Docker in development and Docker in production are fundamentally different. In development, you care about fast builds and easy debugging. In production, you care about security, reliability, resource efficiency, and observability. After running 500+ containers across client deployments, these are the production practices we never skip.

Container orchestration and deployment — Production containers need security hardening, health checks, and resource governance

Multi-Stage Builds for Minimal Images

Every layer in your Docker image is attack surface. Build tools, dev dependencies, and source code don't belong in production images. Multi-stage builds let you use a full build environment (Node, Go, Rust toolchain) for compilation, then copy only the built artifacts to a minimal runtime image.

Dockerfile

# Build stage — full Node environment
FROM node:20-alpine AS builder
WORKDIR /app
COPY package*.json ./
RUN npm ci
COPY . .
RUN npm run build

# Production stage — minimal image
FROM node:20-alpine AS runner
WORKDIR /app
ENV NODE_ENV=production

# Security: run as non-root user
RUN addgroup -g 1001 -S app && adduser -S app -u 1001
COPY --from=builder --chown=app:app /app/.next/standalone ./
COPY --from=builder --chown=app:app /app/public ./public
COPY --from=builder --chown=app:app /app/.next/static ./.next/static

USER app
EXPOSE 3000

# Health check
HEALTHCHECK --interval=30s --timeout=3s --start-period=10s \
  CMD wget --no-verbose --tries=1 --spider http://localhost:3000/api/health || exit 1

CMD ["node", "server.js"]

Security Hardening Checklist

Never run as root: Always create a non-root user and switch to it with USER directive
Use distroless or Alpine base images: Fewer packages = fewer vulnerabilities. Our Next.js production images are 85MB vs 1.2GB for the default node image.
Scan images in CI: Run Trivy or Snyk container scanning before pushing to registry. Block deployments with critical/high vulnerabilities.
Pin base image digests: Use FROM node:20-alpine@sha256:abc123... instead of tags to prevent supply chain attacks via tag mutation.
No secrets in images: Use runtime environment variables or secret managers. Never COPY .env files or embed API keys.
Read-only filesystem: Mount the container filesystem as read-only and use tmpfs for directories that need write access.
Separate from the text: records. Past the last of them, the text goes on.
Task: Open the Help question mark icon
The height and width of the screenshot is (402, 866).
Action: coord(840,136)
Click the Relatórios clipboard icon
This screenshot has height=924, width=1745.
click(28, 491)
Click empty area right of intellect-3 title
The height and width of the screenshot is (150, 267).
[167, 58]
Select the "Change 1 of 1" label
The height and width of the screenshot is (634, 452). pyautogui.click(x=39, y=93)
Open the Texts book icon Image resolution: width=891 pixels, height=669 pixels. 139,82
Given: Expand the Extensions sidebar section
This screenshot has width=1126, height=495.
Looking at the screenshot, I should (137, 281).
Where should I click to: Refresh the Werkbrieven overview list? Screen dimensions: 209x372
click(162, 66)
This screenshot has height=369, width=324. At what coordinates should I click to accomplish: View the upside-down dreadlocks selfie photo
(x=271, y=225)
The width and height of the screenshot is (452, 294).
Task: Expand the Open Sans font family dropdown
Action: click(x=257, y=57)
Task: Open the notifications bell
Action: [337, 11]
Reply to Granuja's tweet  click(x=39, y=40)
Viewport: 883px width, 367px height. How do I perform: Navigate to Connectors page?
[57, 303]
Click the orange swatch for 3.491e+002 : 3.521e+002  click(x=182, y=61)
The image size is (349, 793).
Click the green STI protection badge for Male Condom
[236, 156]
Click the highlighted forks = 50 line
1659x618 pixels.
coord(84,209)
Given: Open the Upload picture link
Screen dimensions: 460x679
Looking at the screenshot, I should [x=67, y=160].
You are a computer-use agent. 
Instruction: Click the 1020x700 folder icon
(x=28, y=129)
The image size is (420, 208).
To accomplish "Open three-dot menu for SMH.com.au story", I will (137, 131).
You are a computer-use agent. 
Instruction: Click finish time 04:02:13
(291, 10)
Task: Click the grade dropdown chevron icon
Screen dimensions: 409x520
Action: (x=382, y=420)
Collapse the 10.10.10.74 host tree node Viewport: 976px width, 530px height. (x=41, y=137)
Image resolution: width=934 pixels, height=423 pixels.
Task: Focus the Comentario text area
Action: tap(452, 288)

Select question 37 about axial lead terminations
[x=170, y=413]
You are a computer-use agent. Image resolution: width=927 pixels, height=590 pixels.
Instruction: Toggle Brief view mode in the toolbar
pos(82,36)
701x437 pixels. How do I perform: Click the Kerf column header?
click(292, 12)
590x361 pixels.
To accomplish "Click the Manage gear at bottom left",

Resource Limits: Don't Skip This

Every container must have CPU and memory limits. Without limits, a single runaway container can consume all host resources and crash every other container on the node. Memory limits also prevent OOM kills from affecting the wrong containers — better for one container to hit its own limit than for the kernel OOM killer to randomly terminate processes.

docker-compose.prod.yml

services:
  api:
    image: myapp/api:latest
    deploy:
      resources:
        limits:
          cpus: '1.0'
          memory: 512M
        reservations:
          cpus: '0.25'
          memory: 256M
      restart_policy:
        condition: on-failure
        delay: 5s
        max_attempts: 3

Set memory limits to 2x your application's typical usage. This provides headroom for traffic spikes without wasting resources. Monitor actual usage for 2 weeks before right-sizing.

Logging and Observability

Log to stdout/stderr — never to files inside the container. Docker captures stdout/stderr and routes it to your configured logging driver (json-file, fluentd, CloudWatch, etc.). File-based logging inside containers causes disk pressure, log rotation complexity, and makes logs inaccessible when the container crashes.

Use structured JSON logging so your log aggregator can parse fields for filtering and alerting. Include the container ID, service name, and trace ID in every log entry for correlation across a distributed system.